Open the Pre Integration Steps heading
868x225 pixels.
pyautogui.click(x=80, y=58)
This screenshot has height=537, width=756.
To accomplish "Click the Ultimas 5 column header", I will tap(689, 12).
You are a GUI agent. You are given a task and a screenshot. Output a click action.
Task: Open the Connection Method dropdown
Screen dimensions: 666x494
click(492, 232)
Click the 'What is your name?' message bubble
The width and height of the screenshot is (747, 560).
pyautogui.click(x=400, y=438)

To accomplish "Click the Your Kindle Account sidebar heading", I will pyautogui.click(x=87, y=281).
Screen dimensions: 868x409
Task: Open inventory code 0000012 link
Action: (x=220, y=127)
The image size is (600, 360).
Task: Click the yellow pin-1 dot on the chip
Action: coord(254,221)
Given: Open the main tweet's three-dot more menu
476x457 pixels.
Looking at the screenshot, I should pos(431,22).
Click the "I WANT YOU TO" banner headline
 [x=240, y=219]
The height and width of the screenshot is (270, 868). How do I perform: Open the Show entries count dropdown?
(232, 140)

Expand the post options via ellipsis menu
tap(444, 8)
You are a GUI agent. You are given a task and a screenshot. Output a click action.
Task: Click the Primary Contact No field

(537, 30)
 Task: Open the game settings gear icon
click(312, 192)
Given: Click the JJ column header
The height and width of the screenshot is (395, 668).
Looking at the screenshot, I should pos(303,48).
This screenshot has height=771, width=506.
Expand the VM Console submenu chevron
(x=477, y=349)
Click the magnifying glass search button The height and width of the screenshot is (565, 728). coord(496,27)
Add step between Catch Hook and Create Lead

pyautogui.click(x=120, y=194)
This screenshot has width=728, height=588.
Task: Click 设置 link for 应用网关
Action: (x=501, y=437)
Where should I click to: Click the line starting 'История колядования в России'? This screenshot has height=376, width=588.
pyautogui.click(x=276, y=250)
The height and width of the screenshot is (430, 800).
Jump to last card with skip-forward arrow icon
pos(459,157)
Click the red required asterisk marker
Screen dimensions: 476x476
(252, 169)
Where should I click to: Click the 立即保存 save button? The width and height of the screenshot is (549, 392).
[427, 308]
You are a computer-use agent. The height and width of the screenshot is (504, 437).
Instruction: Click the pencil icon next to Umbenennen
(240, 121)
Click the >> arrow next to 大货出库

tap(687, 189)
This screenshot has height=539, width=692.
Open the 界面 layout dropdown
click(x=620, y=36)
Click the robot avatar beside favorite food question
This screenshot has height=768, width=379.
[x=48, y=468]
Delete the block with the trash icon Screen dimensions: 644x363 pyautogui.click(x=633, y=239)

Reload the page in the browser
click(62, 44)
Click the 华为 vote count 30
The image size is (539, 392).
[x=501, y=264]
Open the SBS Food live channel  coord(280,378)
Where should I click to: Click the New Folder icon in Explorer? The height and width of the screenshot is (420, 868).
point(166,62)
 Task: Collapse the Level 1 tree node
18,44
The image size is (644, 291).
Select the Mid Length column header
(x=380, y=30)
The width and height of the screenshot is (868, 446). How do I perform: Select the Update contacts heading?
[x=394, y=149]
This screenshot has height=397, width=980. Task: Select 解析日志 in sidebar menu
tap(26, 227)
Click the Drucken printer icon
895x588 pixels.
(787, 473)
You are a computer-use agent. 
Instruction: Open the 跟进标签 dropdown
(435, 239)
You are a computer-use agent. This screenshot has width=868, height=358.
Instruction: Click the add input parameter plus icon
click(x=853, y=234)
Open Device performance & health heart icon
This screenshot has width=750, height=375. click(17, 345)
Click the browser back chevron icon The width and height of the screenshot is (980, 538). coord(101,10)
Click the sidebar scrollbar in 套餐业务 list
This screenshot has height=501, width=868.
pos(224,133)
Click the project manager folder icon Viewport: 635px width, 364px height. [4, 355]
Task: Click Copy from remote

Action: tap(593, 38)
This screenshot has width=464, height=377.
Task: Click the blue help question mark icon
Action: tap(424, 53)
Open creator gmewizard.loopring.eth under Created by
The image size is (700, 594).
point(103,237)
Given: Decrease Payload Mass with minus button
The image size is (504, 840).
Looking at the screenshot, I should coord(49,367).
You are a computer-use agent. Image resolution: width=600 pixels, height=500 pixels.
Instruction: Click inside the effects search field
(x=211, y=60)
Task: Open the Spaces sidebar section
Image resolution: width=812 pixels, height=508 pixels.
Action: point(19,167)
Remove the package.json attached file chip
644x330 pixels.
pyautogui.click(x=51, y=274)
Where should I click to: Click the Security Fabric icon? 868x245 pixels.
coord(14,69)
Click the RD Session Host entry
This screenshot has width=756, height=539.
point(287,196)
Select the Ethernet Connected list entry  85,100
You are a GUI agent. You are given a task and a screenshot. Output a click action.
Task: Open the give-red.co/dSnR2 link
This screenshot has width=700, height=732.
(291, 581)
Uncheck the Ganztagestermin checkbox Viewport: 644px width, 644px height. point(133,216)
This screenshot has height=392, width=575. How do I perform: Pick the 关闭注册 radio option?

▶ _TASK DESCRIPTION_: All of the material above needs to be output exactly, with no line left out.

▶ _RESULT FOR THIS TASK_:
Open the Pre Integration Steps heading
868x225 pixels.
pyautogui.click(x=80, y=58)
This screenshot has height=537, width=756.
To accomplish "Click the Ultimas 5 column header", I will tap(689, 12).
You are a GUI agent. You are given a task and a screenshot. Output a click action.
Task: Open the Connection Method dropdown
Screen dimensions: 666x494
click(492, 232)
Click the 'What is your name?' message bubble
The width and height of the screenshot is (747, 560).
pyautogui.click(x=400, y=438)

To accomplish "Click the Your Kindle Account sidebar heading", I will pyautogui.click(x=87, y=281).
Screen dimensions: 868x409
Task: Open inventory code 0000012 link
Action: (x=220, y=127)
The image size is (600, 360).
Task: Click the yellow pin-1 dot on the chip
Action: coord(254,221)
Given: Open the main tweet's three-dot more menu
476x457 pixels.
Looking at the screenshot, I should pos(431,22).
Click the "I WANT YOU TO" banner headline
 [x=240, y=219]
The height and width of the screenshot is (270, 868). How do I perform: Open the Show entries count dropdown?
(232, 140)

Expand the post options via ellipsis menu
tap(444, 8)
You are a GUI agent. You are given a task and a screenshot. Output a click action.
Task: Click the Primary Contact No field

(537, 30)
 Task: Open the game settings gear icon
click(312, 192)
Given: Click the JJ column header
The height and width of the screenshot is (395, 668).
Looking at the screenshot, I should pos(303,48).
This screenshot has height=771, width=506.
Expand the VM Console submenu chevron
(x=477, y=349)
Click the magnifying glass search button The height and width of the screenshot is (565, 728). coord(496,27)
Add step between Catch Hook and Create Lead

pyautogui.click(x=120, y=194)
This screenshot has width=728, height=588.
Task: Click 设置 link for 应用网关
Action: (x=501, y=437)
Where should I click to: Click the line starting 'История колядования в России'? This screenshot has height=376, width=588.
pyautogui.click(x=276, y=250)
The height and width of the screenshot is (430, 800).
Jump to last card with skip-forward arrow icon
pos(459,157)
Click the red required asterisk marker
Screen dimensions: 476x476
(252, 169)
Where should I click to: Click the 立即保存 save button? The width and height of the screenshot is (549, 392).
[427, 308]
You are a computer-use agent. The height and width of the screenshot is (504, 437).
Instruction: Click the pencil icon next to Umbenennen
(240, 121)
Click the >> arrow next to 大货出库

tap(687, 189)
This screenshot has height=539, width=692.
Open the 界面 layout dropdown
click(x=620, y=36)
Click the robot avatar beside favorite food question
This screenshot has height=768, width=379.
[x=48, y=468]
Delete the block with the trash icon Screen dimensions: 644x363 pyautogui.click(x=633, y=239)

Reload the page in the browser
click(62, 44)
Click the 华为 vote count 30
The image size is (539, 392).
[x=501, y=264]
Open the SBS Food live channel  coord(280,378)
Where should I click to: Click the New Folder icon in Explorer? The height and width of the screenshot is (420, 868).
point(166,62)
 Task: Collapse the Level 1 tree node
18,44
The image size is (644, 291).
Select the Mid Length column header
(x=380, y=30)
The width and height of the screenshot is (868, 446). How do I perform: Select the Update contacts heading?
[x=394, y=149]
This screenshot has height=397, width=980. Task: Select 解析日志 in sidebar menu
tap(26, 227)
Click the Drucken printer icon
895x588 pixels.
(787, 473)
You are a computer-use agent. 
Instruction: Open the 跟进标签 dropdown
(435, 239)
You are a computer-use agent. This screenshot has width=868, height=358.
Instruction: Click the add input parameter plus icon
click(x=853, y=234)
Open Device performance & health heart icon
This screenshot has width=750, height=375. click(17, 345)
Click the browser back chevron icon The width and height of the screenshot is (980, 538). coord(101,10)
Click the sidebar scrollbar in 套餐业务 list
This screenshot has height=501, width=868.
pos(224,133)
Click the project manager folder icon Viewport: 635px width, 364px height. [4, 355]
Task: Click Copy from remote

Action: tap(593, 38)
This screenshot has width=464, height=377.
Task: Click the blue help question mark icon
Action: tap(424, 53)
Open creator gmewizard.loopring.eth under Created by
The image size is (700, 594).
point(103,237)
Given: Decrease Payload Mass with minus button
The image size is (504, 840).
Looking at the screenshot, I should coord(49,367).
You are a computer-use agent. Image resolution: width=600 pixels, height=500 pixels.
Instruction: Click inside the effects search field
(x=211, y=60)
Task: Open the Spaces sidebar section
Image resolution: width=812 pixels, height=508 pixels.
Action: point(19,167)
Remove the package.json attached file chip
644x330 pixels.
pyautogui.click(x=51, y=274)
Where should I click to: Click the Security Fabric icon? 868x245 pixels.
coord(14,69)
Click the RD Session Host entry
This screenshot has width=756, height=539.
point(287,196)
Select the Ethernet Connected list entry  85,100
You are a GUI agent. You are given a task and a screenshot. Output a click action.
Task: Open the give-red.co/dSnR2 link
This screenshot has width=700, height=732.
(291, 581)
Uncheck the Ganztagestermin checkbox Viewport: 644px width, 644px height. point(133,216)
This screenshot has height=392, width=575. How do I perform: Pick the 关闭注册 radio option?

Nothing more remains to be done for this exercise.